The U.S. Food and Drug Administration is likely to propose food safety rules for shipping this spring, but that’s not the only reason companies should pay more attention to transportation, said Lance Reeve, a security expert with AIB International.

Food and beverages are the most common types of cargo stolen in transit, Reeve said.

About 27 percent of cargo thefts involve food and beverages, compared to 14 percent for electronics, the next most frequently stolen type of cargo.

“Organized crime is in the food industry now,” Reeve said during the recent Northwest Food Processors Association conference in Portland, Ore.

Food is easy to resell but much harder to track than electronics and other high-value goods, he said. 

The relatively short shelf life of many food products thwarts the possibility of long-term investigations, Reeve said.

In some cases, organized crime groups pose as trucking companies, offer attractive prices for shipping and then drive off with the cargo, he said.

In other cases, thieves simply steal the entire truck, Reeve said. “Not only food but transport vehicles are a very high target in this country.”

Companies should be aware of internal threats, like employees who show an unusual interest in security measures, have poor financial conduct or suffer from addiction, he said.

To prevent hijacking, truckers should be required to travel on established routes, park in safe areas and not stop for stranded motorists, Reeve said.

Technology can greatly improve the enforceability of such requirements, he said. Global positioning systems can provide alerts when drivers deviate from routes or open the trailer without authorization.

Such devices can also assist with food safety concerns, such as ensuring that drivers don’t turn off refrigeration to save on fuel, Reeve said.

Food companies should check the commercial driver’s licenses of truckers who are picking up loads and reference their names with the shipping firm, he said.

When receiving loads, companies should ensure the trailer is sealed and not forget to match the seal number with the number on the bill of lading, he said.

“That’s a big gap in security,” Reeve said.
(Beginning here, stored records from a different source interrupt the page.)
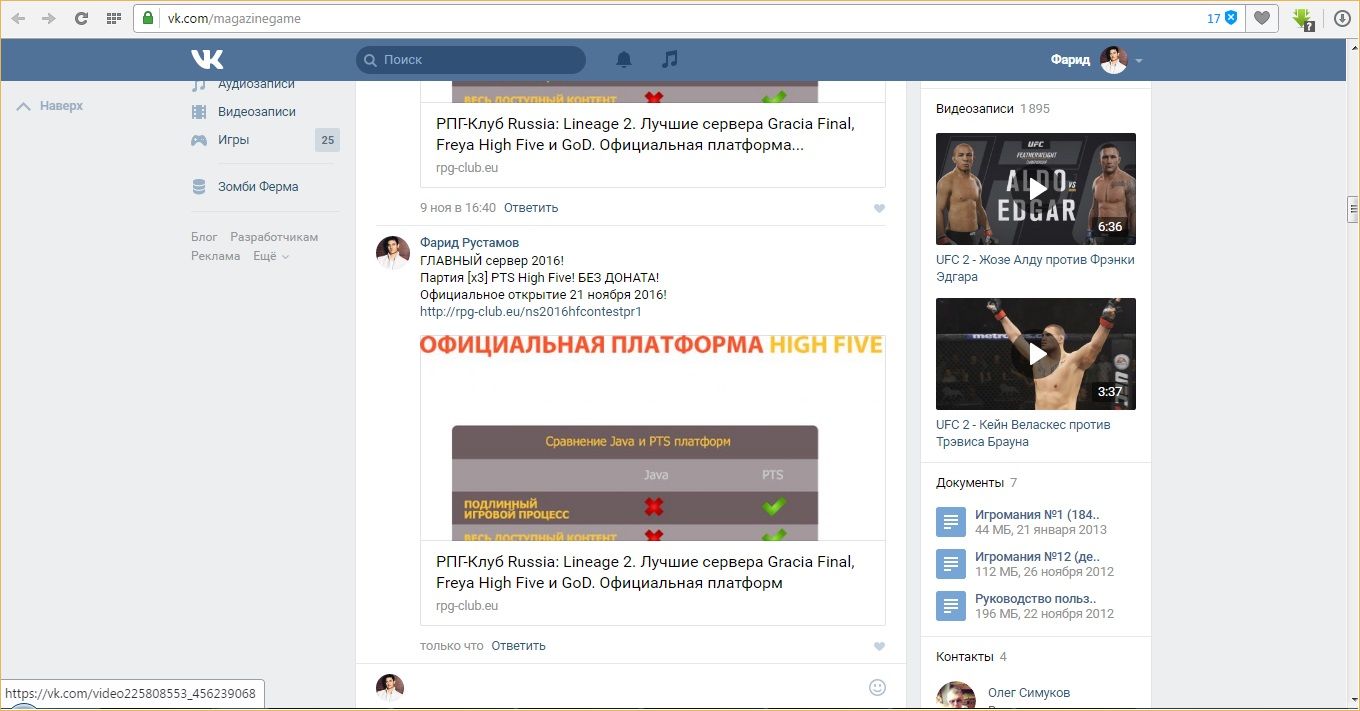This screenshot has height=711, width=1360.
Task: Like the post from 9 ноя
Action: [x=879, y=209]
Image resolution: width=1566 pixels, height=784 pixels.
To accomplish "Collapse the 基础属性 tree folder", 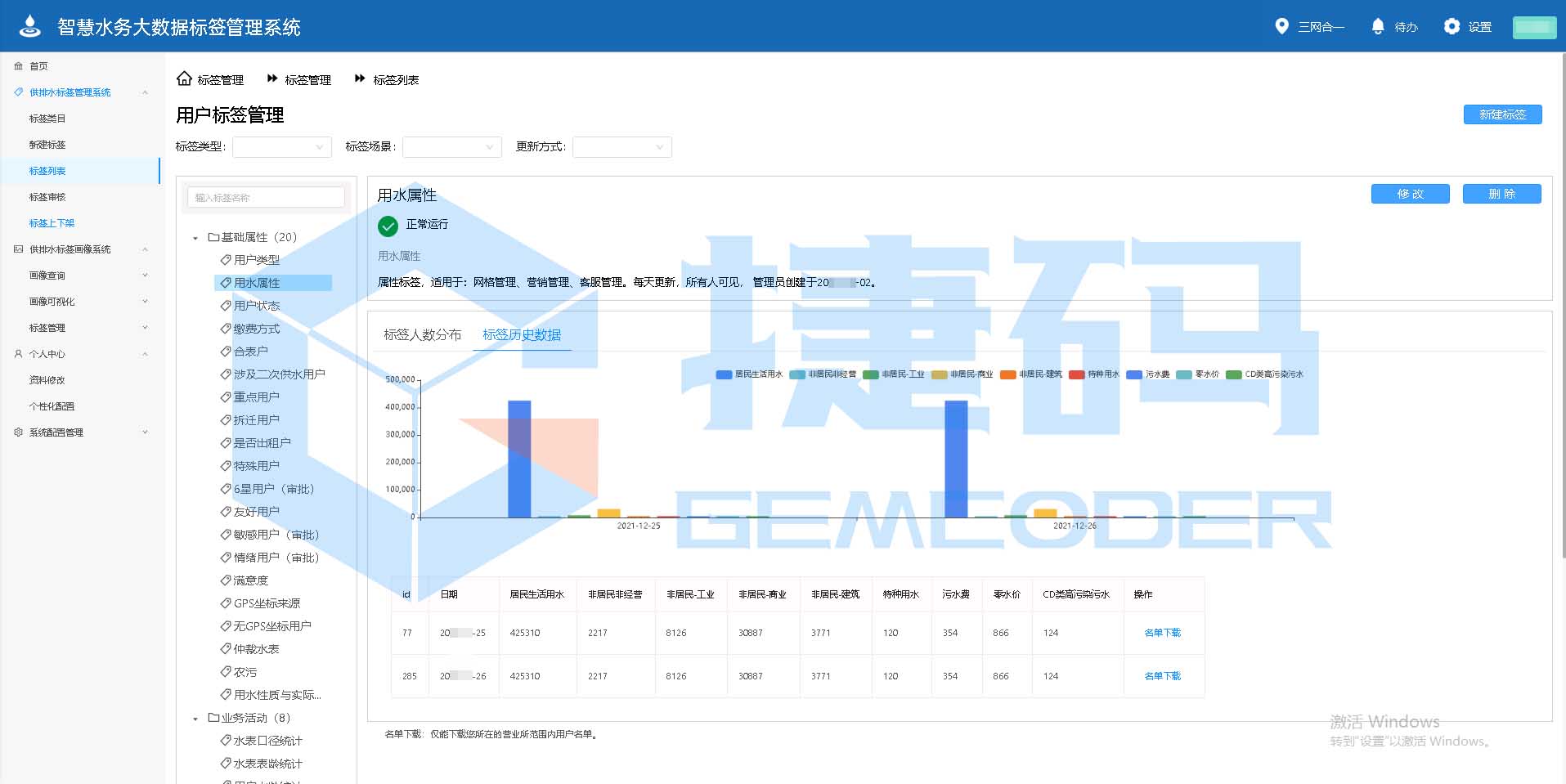I will coord(195,238).
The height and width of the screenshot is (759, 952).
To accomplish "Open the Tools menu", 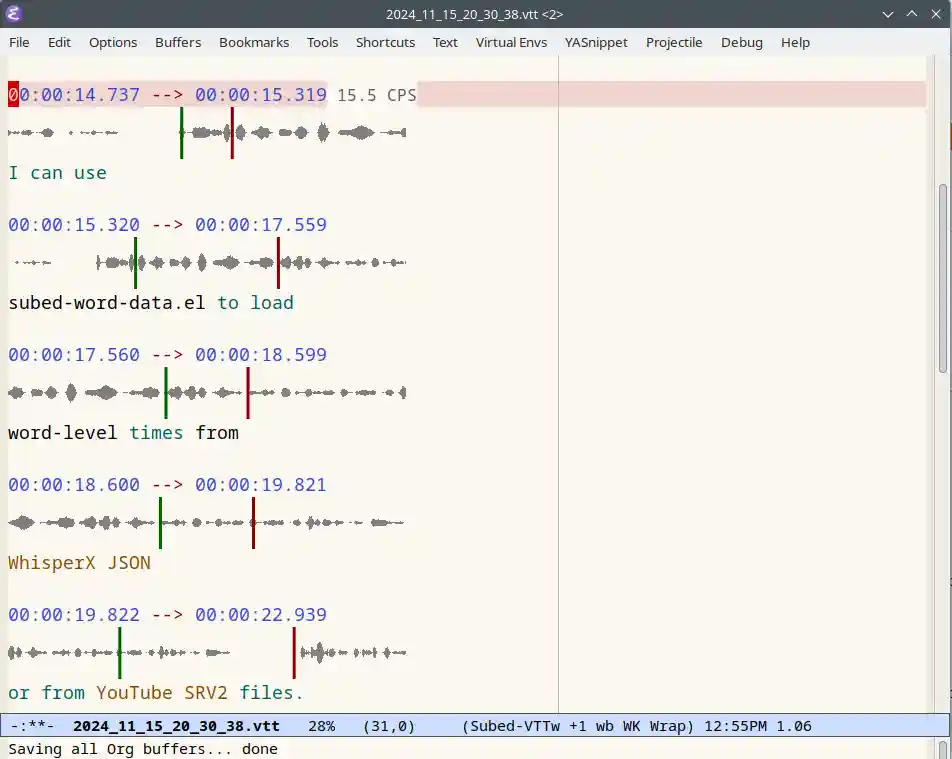I will (322, 42).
To prevent tampering, food companies should seal boxes with special tape — featuring the firm’s logo, for example — rather than generic tape that can be bought anywhere, he said.

While such steps may seem tedious, they’ve greatly reduced product loss in the electronic and pharmaceutical industries, Reeve said.

On the food safety side, food companies should be wary of improper conditions in loading and unloading areas, Reeve said.

Spilled grains, for example, can attract birds and “avian ejectiles” that can spread salmonella, he said.

Food manufacturers should also be prepared to reject loads that were delivered in unsanitary trucks, or those with damaged sidewalls that can allow for rodent infestation, he said.

If companies don’t complain about such problems, they’re likely to face them more often, Reeve said. “Make sure your transportation companies have good pest management programs set up.”